History and Background
Carly’s earliest memories are of picking up a pencil and drawing pictures of people. Carly was fascinated by human interaction and as a child these imaginative sketches were her way of processing the world around her. They helped her understand the world and her place in it, and creating the illusionary quality of movement allows her to experience a feeling of release.
After completing an Art and Design degree focusing on film and photography, Carly went onto enjoy a flourishing career in television, working for organisations such as the BBC and Channel 4. But eventually Carly’s instinct to draw and paint deposed her previous career path, and she began to hone her skill. She soon became fascinated by what paint is capable of and its ability to seduce the viewer through illusion.
Ideas and Inspirations
From a very young age, Carly was fascinated by human interaction and the nature of being human which has influenced her work in many ways as she started training in psychotherapy at the Tavistock and volunteered at Mind in London. As she followed her desire to understand the human experience, exploring how we come to understand ourselves, the world around us, and the idea of personal transformation, it fed into and supported the development of her art.
“What unifies us is an inner beauty which we all share and that’s really at the heart of my work.”
One of her greatest artistic influences is Jackson Pollock who pioneered the unique technique of drip painting, and a similarly abstract style can be seen in Carly’s work, integrated with figurative painting.
From Palette to Picture
All of Carly’s work starts with researching images, which she may take from books or online sources or even her own photographs. Beginning with around fifty images, she’ll narrow them down and begin to draw in a sketchbook, creating a series of sketches that evolve over time.

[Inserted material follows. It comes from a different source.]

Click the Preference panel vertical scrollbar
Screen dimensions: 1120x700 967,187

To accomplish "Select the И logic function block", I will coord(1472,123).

When she is ready to take it to the canvas she paints instinctively, starting with a charcoal outline that is washed over with water. Then, carefully selecting her colours, she will drip acrylic paint down the canvas. She says: “I often find myself in a dialogue with the painting, listening to what’s being asked of me. I know in the first 10 to 20 minutes if I’m creating something with magic in it.”
Detailed shading is created to help the figure pop out the canvas followed by dripping paint and flicking paint at the canvas. Carly will move between the vibrant and energetic adding of paint and detailed work with an intricately small brush to achieve the desired effect.
Near the completion of a painting she paints the white background, lays the painting flat on the floor and start dripping paint onto the figure to break it up further. Once dry, the painting will be stood upright and Carly may still flick more paint across the canvas to add any final shading. She says: “It is quite a process, and there is a lot of chaos within structure.”